### [Passage to read]
#####
Conscripting Cyber Experts to Protect ITCitizen Cyber Army Defends National Computer System
Imagine drafting the top IT security minds into a defense force to protect the nation's critical IT infrastructure. Impossible? Highly unlikely in the United States, but leaders in Estonia - victimized by a digital invasion in 2007 believed to be backed by Russia - are mulling the possibility of instituting such a draft.
Since that virtual invasion - when a wave of attacks shuttered government, financial and media IT systems - IT and IT security professionals and enthusiasts in the Baltic nation have formed the Cyber Defense League, a volunteer group that could act as a unified military command if and when the next cyberassault occurs.
A report Tuesday on NPR says a sense of cyber vulnerability in Estonia has been a key rallying point for the Cyber Defense League. And, Defense Minister Jaak Aaviksoo says it's so important for Estonia to have a skilled cyber army that the authorities may institute a draft to assure every IT expert is available in a national emergency:
"We are thinking of introducing this conscript service, a cyber service. This is an idea that we've been playing around [with]. We don't have the mechanism or laws in place, but it might be one option."
Estonia, unlike the United States, drafts young men into its military, and a defense ministry poll shows that 94 percent of Estonians support conscription, according to the website BalticReports.com. Says Aaviksoo:
"Military service is the matter of honor where you men learn to share values that tie our whole nation."
America ended the military draft in 1973, and it's hard to imagine conscripting anyone to serve in a virtual army in the United States.
#####
[Data drawn from a collection]
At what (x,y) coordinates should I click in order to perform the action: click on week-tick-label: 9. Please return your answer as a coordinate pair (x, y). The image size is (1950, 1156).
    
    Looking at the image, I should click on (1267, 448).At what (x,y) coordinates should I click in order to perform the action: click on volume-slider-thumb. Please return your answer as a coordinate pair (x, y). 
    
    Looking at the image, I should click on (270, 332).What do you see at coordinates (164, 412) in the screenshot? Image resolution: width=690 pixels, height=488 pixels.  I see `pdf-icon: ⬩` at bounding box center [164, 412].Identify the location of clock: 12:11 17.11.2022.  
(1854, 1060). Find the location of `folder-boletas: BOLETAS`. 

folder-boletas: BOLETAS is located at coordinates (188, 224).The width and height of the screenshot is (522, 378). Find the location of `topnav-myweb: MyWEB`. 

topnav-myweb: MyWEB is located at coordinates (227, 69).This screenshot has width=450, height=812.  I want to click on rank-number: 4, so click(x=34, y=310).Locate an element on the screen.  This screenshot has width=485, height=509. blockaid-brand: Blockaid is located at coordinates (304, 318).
#####
### [Task instructions]
1. In the article on Estonia's cyber defense, what percentage of Estonians support conscription according to the defense ministry poll?
2. Set down, word for word, the part of the article on Estonia's cyber defense starting with "Estonia, unlike the" and going on through "the United States.".
3. Take the article on Estonia's cyber defense further, picking up after its last sentence.

### [Task results]
1. 94 percent.

2.
Estonia, unlike the United States, drafts young men into its military, and a defense ministry poll shows that 94 percent of Estonians support conscription, according to the website BalticReports.com. Says Aaviksoo:
"Military service is the matter of honor where you men learn to share values that tie our whole nation."
America ended the military draft in 1973, and it's hard to imagine conscripting anyone to serve in a virtual army in the United States.

3.
But the concept of a volunteer force in the U.S. to aid defending the nation's critical IT systems isn't that farfetched. Erik Laykin proposed such a cyber corps in a pair of blogs posted last spring on GovInfoSecurity.com: National Cyber Corps: Recruiting the Best and National Cyber Corps: Pulling It Off. Laykin, an authority on cybercrime, electronic fraud, data breaches and corporate espionage, contends many IT professionals want to contribute to securing our country's virtual homeland but the financial lure from the private sector is too great for many of them to ignore. The cyber corps in Laykin's vision would be a stepping stone to a rewarding career in the private sector for many IT security pros:
"Initially, the National Cyber Corps would rely heavily on recruitment and incentives, but over time participation in the National Cyber Corps would become a sought-after honor and ultimate reward."
A pipedream? Perhaps. But with a shortage of IT expertise in government, the concept of the public and private sectors collaborating to protect our digital resources isn't something we can ignore.